Extracted material -
** BEGIN **

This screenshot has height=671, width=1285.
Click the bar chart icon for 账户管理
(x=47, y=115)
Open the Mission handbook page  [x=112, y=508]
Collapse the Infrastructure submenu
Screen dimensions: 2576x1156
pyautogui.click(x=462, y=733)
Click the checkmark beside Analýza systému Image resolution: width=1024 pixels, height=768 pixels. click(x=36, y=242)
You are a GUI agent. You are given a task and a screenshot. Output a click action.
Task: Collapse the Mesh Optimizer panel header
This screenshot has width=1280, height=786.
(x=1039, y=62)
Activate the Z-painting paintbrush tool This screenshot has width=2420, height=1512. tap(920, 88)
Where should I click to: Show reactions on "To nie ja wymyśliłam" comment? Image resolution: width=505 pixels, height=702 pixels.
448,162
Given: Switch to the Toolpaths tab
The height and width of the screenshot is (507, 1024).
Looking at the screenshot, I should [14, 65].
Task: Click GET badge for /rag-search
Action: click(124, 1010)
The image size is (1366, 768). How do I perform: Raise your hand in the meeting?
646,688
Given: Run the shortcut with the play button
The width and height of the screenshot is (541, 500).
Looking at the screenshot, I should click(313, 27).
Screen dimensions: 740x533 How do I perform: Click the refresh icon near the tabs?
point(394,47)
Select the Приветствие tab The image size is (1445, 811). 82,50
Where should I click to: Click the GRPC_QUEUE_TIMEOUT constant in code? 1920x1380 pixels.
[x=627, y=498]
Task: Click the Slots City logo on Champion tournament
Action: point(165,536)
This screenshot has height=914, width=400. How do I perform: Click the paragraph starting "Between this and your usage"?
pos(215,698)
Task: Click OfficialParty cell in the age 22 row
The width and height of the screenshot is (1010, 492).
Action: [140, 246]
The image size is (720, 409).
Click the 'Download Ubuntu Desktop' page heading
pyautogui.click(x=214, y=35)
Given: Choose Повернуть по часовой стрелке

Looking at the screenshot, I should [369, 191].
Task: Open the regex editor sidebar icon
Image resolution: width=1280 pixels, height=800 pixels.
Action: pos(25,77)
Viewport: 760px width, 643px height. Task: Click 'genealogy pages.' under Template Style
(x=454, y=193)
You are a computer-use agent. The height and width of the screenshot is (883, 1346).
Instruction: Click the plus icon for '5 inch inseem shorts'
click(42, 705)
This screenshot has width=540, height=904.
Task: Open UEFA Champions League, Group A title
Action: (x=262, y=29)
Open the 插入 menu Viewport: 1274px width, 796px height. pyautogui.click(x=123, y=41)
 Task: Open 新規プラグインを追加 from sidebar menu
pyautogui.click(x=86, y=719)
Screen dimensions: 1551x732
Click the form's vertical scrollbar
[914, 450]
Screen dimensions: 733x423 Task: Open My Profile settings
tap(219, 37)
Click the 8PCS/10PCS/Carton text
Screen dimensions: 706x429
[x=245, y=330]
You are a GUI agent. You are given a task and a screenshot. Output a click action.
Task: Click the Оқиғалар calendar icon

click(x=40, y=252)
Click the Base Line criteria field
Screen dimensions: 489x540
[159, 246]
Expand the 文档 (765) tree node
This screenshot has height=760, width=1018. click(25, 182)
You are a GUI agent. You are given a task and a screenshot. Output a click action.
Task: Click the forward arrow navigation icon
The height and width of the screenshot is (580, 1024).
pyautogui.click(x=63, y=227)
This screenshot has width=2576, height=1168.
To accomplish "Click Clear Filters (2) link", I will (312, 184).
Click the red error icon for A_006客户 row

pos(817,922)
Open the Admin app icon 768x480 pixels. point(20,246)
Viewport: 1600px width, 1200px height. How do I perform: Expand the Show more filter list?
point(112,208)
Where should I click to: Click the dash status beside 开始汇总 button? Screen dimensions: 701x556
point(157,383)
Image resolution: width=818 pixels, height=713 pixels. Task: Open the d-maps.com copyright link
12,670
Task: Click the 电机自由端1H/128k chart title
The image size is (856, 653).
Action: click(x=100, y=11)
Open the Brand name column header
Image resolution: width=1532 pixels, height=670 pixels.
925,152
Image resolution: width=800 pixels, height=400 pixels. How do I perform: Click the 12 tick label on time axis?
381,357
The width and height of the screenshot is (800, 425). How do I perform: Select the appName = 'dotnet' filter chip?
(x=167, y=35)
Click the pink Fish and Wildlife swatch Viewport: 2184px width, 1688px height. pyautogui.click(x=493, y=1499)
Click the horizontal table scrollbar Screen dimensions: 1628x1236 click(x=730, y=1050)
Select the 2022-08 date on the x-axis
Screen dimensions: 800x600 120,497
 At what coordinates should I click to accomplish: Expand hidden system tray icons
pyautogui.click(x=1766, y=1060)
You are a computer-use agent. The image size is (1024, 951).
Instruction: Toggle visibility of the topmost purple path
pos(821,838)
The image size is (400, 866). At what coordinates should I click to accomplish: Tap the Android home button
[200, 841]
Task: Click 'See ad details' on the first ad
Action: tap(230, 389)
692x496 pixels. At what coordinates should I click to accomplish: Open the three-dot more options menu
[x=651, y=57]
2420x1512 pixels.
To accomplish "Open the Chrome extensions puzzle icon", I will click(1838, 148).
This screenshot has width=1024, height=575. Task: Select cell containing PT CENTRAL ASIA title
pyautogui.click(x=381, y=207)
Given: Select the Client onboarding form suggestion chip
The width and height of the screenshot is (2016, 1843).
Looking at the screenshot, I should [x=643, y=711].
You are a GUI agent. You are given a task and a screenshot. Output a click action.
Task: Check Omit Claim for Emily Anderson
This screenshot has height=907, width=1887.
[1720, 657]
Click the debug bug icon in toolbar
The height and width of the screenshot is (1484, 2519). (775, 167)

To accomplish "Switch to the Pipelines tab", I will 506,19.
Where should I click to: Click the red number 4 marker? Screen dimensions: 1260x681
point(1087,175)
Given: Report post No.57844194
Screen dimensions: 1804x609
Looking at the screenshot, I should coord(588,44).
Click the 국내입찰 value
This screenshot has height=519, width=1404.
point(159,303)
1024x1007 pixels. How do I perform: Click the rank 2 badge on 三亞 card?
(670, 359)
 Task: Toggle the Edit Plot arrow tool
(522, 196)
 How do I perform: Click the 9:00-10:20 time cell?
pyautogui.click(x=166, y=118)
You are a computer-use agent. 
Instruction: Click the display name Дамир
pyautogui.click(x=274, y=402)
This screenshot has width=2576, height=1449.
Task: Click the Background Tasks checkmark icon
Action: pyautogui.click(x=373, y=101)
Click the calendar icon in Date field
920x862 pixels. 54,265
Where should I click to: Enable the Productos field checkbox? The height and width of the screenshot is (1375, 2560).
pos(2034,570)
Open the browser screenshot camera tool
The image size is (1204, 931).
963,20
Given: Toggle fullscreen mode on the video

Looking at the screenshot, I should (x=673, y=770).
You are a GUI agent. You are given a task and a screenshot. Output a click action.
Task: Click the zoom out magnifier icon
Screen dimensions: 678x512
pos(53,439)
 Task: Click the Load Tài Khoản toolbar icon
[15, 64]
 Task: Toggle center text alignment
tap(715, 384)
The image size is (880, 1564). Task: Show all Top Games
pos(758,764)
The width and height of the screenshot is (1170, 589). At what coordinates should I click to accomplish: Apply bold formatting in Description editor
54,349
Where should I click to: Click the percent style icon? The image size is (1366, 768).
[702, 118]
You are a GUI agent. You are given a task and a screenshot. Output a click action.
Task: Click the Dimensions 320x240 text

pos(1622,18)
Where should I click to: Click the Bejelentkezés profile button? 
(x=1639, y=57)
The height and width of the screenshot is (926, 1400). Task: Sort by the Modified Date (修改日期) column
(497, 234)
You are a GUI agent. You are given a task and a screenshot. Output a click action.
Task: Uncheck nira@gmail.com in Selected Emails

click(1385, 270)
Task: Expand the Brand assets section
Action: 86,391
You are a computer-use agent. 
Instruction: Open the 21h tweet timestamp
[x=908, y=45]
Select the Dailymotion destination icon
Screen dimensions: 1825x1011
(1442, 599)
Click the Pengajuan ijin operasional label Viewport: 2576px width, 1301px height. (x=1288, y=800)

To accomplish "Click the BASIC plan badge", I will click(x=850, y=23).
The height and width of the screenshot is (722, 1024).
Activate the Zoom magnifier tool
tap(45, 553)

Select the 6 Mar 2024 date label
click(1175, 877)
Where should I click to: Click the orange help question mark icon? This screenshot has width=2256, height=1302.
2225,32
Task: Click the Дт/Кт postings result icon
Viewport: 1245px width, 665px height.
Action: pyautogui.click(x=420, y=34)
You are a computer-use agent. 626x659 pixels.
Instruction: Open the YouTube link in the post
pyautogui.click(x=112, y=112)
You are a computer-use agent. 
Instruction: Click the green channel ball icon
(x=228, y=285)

** END **

Objective - In the entries between the line containing "Click the horizontal" and the line containing "Looking at the screenshot, I should [x=643, y=711].", inclusive, replace "Select" with "Choose" and write those lines out again with nothing else changed.

Answer to this task -
Click the horizontal table scrollbar Screen dimensions: 1628x1236 click(x=730, y=1050)
Choose the 2022-08 date on the x-axis
Screen dimensions: 800x600 120,497
 At what coordinates should I click to accomplish: Expand hidden system tray icons
pyautogui.click(x=1766, y=1060)
You are a computer-use agent. The image size is (1024, 951).
Instruction: Toggle visibility of the topmost purple path
pos(821,838)
The image size is (400, 866). At what coordinates should I click to accomplish: Tap the Android home button
[200, 841]
Task: Click 'See ad details' on the first ad
Action: tap(230, 389)
692x496 pixels. At what coordinates should I click to accomplish: Open the three-dot more options menu
[x=651, y=57]
2420x1512 pixels.
To accomplish "Open the Chrome extensions puzzle icon", I will click(1838, 148).
This screenshot has width=1024, height=575. Task: Choose cell containing PT CENTRAL ASIA title
pyautogui.click(x=381, y=207)
Given: Choose the Client onboarding form suggestion chip
The width and height of the screenshot is (2016, 1843).
Looking at the screenshot, I should [x=643, y=711].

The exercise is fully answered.